The November secondary was done at $5.75. If you can buy it under $6, do it. Management is tremendous and the store growth will continue at a rapid pace. How rapid? In 2007, it reported $90 million in sales. In just the first nine months of 2009, it doubled that. I expect 2009 sales to reach $250 million and profit to reach $.35 per share. With a market size of 200 million people in Northern China, expect this type of growth for years to come.
Here are two new stocks to add to the portfolio. First, Shengkai Innovations (SHE). Sometimes the most boring businesses can be the most profitable. Take SHE for example. It makes ceramic valves for commercial use. When I visited the company in February 2008, its plant looked like the old Eastern European plants I visited in the 1990's. But its products, or should I say the demand for its products, speaks for itself.

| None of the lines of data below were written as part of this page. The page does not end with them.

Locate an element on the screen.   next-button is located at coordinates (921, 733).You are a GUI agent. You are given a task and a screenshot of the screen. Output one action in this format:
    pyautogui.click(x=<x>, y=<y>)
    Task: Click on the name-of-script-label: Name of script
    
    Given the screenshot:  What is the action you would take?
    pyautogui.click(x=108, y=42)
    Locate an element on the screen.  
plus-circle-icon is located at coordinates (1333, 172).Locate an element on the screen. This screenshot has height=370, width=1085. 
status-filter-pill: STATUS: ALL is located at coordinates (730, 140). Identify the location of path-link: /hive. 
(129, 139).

Here is the pitch in a nutshell. Almost all valves in use today worldwide are metal. They rust and have to be replaced regularly. For an oil refinery that means shutting down the line, cleaning it, disassembling it and replacing it. This costs time and money. SHE has patented the ceramic value.Stronger and more durable (up to 10 times they say) and with a competitive price, the company is operating at full capacity. Its margins are a stunning 35% after taxes. The kicker here is that in order to meet demand it is completing a new state-of-the-art production plant, which is scheduled to open this summer. This will triple its capacity. SHE moved from $5 in mid-December to over $10 this month. The recent pull back in China stocks has SHE trading in the low $6 range. I would put in a buy at $6.00. (Note: I own this stock.)